(By John Garziglia) In the radio interview immediately following the Detroit Lions loss to Buffalo, Head Coach Matt Patricia dropped the F-bomb, saying: “Look, for us, it’s not different. We go out, we compete, we try to win and we try to f***ing get better every week”.
So, is the radio station subject to an FCC fine or not?
It has been several years since the FCC last took adverse action against a broadcast station for an alleged indecent, profane or obscene broadcast. According to the FCC’s own compilation, the most recent was a 2015 Notice of Apparent Liability against Roanoke television station WBDJ for a brief and inadvertent depiction of an erect penis during the evening news. The television station’s extensive Opposition to the Notice of Apparently Liability takes direct aim at the fleeting nature of the complained-of content, the constitutionality of the FCC’s indecency standards, and the amount of the fine, and is worth a read.
In a now almost-forgotten action, the FCC in 2013 opened a proceeding to seek comment on the FCC’s indecency policies. Ironically, on April Fool’s Day of that year, the FCC released a Public Notice opening GN Docket No. 13-86 seeking comments from the public as to whether there should be changes to broadcast indecency policies. In response to that indecency Public Notice, some 102,958 comments were filed by the public.

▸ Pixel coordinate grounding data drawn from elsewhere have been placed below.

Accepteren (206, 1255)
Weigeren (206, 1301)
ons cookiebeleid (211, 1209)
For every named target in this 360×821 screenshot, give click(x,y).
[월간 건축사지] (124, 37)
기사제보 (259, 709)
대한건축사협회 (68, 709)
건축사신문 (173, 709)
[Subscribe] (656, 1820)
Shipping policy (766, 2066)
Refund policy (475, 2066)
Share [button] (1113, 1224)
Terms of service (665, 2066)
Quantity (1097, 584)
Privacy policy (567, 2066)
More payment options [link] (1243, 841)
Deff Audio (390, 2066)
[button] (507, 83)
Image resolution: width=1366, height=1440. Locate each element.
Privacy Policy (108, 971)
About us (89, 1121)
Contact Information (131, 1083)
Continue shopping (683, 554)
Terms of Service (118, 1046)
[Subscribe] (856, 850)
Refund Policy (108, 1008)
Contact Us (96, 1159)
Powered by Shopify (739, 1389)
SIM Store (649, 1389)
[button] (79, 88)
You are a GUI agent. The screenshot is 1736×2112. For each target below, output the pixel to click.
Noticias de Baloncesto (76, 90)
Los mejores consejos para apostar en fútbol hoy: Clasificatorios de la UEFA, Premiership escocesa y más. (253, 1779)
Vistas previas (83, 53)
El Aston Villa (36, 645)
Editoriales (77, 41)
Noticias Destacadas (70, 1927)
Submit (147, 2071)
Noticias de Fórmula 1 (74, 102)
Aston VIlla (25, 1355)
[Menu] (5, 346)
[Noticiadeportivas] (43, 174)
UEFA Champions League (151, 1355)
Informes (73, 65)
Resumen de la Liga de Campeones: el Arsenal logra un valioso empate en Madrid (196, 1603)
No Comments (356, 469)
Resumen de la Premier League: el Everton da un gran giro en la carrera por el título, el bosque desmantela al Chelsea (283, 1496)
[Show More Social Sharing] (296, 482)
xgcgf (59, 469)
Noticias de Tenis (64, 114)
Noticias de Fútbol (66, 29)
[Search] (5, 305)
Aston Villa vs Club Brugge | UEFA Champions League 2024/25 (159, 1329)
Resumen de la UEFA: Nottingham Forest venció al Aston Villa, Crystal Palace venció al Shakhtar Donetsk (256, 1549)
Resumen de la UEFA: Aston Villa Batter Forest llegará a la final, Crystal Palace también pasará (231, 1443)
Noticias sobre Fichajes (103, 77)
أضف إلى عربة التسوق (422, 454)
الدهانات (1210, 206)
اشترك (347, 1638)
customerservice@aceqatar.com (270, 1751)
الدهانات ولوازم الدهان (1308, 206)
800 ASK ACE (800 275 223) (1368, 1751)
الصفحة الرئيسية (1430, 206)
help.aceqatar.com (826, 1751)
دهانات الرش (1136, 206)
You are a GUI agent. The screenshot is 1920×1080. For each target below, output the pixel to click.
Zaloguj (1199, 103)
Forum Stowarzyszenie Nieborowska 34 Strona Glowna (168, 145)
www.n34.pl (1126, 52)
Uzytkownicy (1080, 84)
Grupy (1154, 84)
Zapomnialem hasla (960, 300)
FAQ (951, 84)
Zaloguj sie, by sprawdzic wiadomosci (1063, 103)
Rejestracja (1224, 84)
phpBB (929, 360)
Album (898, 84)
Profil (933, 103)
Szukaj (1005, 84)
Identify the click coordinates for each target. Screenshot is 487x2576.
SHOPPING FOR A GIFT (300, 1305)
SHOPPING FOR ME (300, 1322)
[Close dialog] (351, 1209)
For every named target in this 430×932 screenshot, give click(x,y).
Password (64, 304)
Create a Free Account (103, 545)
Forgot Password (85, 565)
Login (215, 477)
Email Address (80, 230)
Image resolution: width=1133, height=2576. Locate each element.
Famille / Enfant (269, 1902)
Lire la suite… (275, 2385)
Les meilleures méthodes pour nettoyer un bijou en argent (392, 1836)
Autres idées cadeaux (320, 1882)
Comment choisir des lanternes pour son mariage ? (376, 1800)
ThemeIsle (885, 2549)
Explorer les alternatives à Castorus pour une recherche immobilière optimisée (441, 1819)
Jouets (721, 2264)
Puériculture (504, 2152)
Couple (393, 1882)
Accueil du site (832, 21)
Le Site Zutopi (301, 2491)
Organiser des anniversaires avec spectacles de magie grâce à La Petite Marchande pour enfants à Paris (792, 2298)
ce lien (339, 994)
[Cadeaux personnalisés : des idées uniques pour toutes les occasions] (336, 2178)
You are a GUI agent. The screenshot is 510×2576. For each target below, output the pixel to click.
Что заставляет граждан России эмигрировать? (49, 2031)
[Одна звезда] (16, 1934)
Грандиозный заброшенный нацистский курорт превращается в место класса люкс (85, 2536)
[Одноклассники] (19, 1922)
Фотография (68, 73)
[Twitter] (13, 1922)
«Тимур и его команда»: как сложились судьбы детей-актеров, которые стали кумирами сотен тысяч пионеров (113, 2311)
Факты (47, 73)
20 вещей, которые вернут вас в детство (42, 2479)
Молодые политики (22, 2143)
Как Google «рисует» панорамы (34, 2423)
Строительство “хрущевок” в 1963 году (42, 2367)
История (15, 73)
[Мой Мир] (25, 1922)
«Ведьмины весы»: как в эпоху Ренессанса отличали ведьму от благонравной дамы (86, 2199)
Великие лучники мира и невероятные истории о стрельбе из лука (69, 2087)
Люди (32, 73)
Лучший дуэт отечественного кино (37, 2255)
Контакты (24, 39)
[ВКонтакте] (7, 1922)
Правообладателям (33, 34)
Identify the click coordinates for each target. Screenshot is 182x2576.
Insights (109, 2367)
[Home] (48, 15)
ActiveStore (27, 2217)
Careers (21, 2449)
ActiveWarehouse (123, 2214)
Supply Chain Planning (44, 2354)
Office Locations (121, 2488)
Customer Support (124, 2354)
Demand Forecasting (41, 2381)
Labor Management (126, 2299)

The FCC asked in the indecency Public Notice whether the deliberate and repetitive use of expletives in a patently offensive manner should be required to find indecency, or whether simply “isolated expletives” were sufficient. The Commission stated that in any event pending any change it its policies it would continue to focus its “indecency enforcement resources on egregious cases”. To date, the FCC continues to struggling with what is indecency.
The most famous indecency standard of “I know it when I see it”, was penned in exasperation by US Supreme Court Justice Potter Stewart in 1964 to describe his threshold test for obscenity (rather than indecency) in Jacobellis v. Ohio. But the standard
clearly is insufficient when it comes to assessing on-air content that could cost a radio station tens of thousands of dollars. To say that the FCC’s indecency policies and the application of those policies throughout the years has been mercurial is an understatement.
So, what are the arguments for and against the radio station that broadcast the Head Coach’s energetic statement that unfortunately contained the “F-word”? Does that word even describe a sexual function when it is used as a derisive adjective in common speech?
If a complaint is filed at the FCC in this most recent incident, the station can argue that it was a fleeting use of the prohibited word in live coverage of a newsworthy event with no intent to imply a sexual function and was, in any event, outside the control of the radio station. But recall what the FCC would have done with Cher’s similar outburst on the 2002 Billboard’s Music Awards Show but for the Supreme Court holding that the FCC had not given proper notice of its new policy.
Despite the changes in our society and the public’s use of some four letter words to describe anything but a sexual activity, the bottom line is that the FCC’s indecency policies have not changed. The F-word being broadcast on radio could result in an FCC notice of apparent liability with the assessment of a substantial fine.